He looks around and again sees the old woman at another table staring at him so he goes over to talk to her but she vanishes right in front of his eyes. Finally, on his drive home he looks in his rear mirror and suddenly sees the woman a third time. Astounded he decides to investigate why the woman has appeared. Over the next few days he begins to see her around his home as well as the ghost of another younger woman. He collects a band of friends together and investigates, eventually coming across the fifteen year old case of a missing woman that may somehow be connected.
However as they get closer to the truth, the friends begin to be attacked with arson, attempted murder and abduction, as someone is determined to keep the past buried at any cost…

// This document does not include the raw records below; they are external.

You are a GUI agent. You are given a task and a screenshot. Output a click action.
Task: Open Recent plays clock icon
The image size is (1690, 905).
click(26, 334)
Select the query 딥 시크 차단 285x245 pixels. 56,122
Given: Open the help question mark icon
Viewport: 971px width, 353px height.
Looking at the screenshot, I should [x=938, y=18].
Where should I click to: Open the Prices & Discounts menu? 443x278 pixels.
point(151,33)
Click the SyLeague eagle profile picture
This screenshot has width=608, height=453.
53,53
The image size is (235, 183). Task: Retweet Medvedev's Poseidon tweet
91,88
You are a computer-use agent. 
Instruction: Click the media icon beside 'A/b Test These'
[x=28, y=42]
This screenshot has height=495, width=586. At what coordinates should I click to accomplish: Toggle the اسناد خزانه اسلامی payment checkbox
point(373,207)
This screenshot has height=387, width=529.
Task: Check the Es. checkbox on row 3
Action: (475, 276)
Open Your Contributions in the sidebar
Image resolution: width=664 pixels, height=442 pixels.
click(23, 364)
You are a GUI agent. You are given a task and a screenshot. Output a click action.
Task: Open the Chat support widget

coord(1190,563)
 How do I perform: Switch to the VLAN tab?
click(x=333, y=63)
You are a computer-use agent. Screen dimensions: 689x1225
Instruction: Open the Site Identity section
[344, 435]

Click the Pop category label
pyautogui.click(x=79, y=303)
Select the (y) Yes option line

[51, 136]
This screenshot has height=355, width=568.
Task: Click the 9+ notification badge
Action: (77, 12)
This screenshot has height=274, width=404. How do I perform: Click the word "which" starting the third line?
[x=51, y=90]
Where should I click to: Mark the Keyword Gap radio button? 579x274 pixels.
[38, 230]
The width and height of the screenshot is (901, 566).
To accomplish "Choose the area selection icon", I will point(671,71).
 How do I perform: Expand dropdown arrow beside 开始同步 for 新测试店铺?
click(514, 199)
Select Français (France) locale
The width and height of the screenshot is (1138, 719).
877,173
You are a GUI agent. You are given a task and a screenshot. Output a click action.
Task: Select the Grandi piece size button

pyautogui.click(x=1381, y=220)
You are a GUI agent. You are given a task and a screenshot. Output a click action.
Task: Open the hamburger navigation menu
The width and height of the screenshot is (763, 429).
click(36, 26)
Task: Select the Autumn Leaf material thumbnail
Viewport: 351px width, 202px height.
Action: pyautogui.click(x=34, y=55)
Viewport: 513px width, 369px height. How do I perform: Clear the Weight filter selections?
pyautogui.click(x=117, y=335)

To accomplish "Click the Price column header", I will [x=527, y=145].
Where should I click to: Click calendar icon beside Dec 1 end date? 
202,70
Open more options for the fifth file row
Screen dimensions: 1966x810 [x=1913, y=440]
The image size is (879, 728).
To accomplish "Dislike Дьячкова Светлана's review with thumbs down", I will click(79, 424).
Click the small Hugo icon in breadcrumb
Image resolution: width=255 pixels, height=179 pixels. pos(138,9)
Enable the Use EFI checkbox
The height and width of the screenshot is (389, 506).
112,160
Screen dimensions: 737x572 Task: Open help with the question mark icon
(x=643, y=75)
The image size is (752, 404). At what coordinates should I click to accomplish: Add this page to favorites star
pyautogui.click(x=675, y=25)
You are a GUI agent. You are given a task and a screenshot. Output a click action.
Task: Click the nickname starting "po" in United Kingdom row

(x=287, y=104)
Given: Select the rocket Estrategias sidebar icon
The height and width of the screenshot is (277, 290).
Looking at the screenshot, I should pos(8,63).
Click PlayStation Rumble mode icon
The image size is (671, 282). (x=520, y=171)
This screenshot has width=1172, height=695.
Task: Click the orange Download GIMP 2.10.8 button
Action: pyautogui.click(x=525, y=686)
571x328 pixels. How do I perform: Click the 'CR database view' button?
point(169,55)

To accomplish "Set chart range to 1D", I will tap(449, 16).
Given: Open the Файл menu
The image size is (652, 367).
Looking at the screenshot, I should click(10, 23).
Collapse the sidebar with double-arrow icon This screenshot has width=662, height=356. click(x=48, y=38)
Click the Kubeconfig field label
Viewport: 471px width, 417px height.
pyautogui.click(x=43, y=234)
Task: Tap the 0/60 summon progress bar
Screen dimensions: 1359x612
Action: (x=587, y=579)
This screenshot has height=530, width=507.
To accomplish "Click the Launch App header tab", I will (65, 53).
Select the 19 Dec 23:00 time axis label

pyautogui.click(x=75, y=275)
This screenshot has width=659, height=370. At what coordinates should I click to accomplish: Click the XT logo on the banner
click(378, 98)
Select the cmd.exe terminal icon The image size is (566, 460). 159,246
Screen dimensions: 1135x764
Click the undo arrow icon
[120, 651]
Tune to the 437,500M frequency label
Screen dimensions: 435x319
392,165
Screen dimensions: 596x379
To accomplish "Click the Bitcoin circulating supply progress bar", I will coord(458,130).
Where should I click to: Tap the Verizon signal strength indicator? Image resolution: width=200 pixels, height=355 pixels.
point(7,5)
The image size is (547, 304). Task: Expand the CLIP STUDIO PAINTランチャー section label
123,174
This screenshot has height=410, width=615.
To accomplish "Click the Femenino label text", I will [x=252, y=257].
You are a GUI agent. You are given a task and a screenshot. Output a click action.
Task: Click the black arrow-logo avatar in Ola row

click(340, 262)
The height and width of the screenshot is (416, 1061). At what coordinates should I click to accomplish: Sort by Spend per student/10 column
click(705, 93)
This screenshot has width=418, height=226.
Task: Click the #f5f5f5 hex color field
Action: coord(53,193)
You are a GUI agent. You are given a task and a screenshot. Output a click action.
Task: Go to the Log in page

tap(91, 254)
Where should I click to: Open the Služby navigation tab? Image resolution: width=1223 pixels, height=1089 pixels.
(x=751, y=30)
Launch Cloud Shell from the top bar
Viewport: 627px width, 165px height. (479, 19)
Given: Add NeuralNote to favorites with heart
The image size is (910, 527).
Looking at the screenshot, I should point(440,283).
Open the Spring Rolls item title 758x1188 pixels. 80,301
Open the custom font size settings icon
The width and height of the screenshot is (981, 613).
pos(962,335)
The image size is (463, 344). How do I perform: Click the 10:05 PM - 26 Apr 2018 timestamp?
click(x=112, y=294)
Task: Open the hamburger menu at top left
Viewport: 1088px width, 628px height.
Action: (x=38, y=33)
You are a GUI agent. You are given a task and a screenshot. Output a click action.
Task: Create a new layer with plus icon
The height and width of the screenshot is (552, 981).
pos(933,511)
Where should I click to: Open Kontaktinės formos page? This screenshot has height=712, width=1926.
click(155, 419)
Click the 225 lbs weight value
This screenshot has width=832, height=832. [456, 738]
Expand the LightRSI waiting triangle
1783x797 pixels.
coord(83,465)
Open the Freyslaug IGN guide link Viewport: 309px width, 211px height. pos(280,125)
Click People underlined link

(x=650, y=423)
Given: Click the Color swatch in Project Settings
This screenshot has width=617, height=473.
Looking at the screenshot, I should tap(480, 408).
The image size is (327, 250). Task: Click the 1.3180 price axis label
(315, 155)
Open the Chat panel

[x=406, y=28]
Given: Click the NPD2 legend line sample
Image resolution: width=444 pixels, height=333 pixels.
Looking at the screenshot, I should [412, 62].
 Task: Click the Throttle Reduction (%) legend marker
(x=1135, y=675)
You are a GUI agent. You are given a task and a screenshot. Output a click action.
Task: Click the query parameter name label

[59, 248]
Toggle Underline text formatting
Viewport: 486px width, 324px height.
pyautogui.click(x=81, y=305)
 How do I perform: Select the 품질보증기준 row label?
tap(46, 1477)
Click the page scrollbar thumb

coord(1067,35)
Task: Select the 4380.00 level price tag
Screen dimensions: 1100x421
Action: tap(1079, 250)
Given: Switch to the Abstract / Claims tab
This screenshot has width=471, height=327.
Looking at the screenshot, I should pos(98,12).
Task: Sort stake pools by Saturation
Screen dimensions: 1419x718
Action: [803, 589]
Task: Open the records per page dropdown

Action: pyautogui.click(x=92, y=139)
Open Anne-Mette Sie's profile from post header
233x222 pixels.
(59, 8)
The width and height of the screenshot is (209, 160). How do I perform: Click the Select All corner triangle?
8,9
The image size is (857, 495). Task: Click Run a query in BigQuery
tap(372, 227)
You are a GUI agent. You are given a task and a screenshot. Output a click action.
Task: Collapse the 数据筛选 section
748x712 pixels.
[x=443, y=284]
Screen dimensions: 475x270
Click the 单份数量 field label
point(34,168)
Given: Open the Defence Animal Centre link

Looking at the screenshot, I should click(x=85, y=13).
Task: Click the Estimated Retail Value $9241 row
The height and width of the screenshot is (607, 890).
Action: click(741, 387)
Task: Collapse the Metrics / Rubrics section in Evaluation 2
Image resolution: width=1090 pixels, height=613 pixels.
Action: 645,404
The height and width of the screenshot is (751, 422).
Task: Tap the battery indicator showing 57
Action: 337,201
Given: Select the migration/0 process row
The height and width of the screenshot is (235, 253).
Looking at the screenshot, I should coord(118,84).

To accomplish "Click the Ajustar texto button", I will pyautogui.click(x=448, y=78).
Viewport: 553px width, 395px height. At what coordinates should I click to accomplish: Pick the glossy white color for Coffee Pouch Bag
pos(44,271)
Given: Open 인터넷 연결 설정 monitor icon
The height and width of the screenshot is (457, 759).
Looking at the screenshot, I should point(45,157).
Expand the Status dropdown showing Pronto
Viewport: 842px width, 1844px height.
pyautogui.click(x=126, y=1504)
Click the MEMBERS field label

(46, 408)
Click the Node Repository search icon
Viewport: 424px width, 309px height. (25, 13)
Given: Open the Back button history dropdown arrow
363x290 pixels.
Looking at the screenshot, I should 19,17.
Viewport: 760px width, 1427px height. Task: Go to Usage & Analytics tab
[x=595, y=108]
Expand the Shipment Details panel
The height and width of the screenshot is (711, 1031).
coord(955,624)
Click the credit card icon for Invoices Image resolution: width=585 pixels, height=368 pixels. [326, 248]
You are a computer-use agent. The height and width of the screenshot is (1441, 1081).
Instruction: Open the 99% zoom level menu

One of the things I did like most about the novel is how it starts as a ghost story but then becomes more in line with a thriller that has supernatural elements as Leo and his friends delve into the history of the house where lives and why the ghosts are appearing.
Indeed the central mystery of the novel is well thought out and is revealed in a very clever way so the ending does come as a complete surprise which is one of my favourite things whenever I read a thriller.
The central character of Leo is well thought out and you do feel he goes on a journey throughout the novel. He begins the novel alone and isolated but through his investigation he picks up a group of like-minded friends and the novel is just as much about him learning to live and love again following the bereavement of his wife as it is about the central mystery being resolved. His friendships with Spec, Neil, Tom and also his relationship with Mel are all well thought out in the novel and happen organically with each character helping shed more light on the mystery.
My only real critiques really are two minor things. In the middle of the novel Leo mentions how his friendship with Spec and Neil lasts “to this day” which does make the novel lose some tension a that point as you realise these three characters aren’t in any danger if they survive past the novels events.
However shortly afterwards some new characters are introduced so it is only a minor thing and its from here the novel does ramp up the tension as someone begins to react with violence to try to stop them from investigating further and it becomes more real to the characters and us.
Also without spoiling the ending, some parts of the central mystery are not fully explained which is a tad frustrating as a reader who likes to know all the answers to what actually happened as Leo explains he considers what happened to not be important!
However, whilst writing this review post, I have realised the books theme of Leo learning to live again following bereavement is really the main part of the novel so perhaps focusing on what he learned about himself is a better ending than doing the thriller trope of explaining exactly what happened to the woman.
However the blurb does state whether the ending is actually the ending and it does leave things on a cliffhanger for a potential second novel so perhaps something could be stored up there.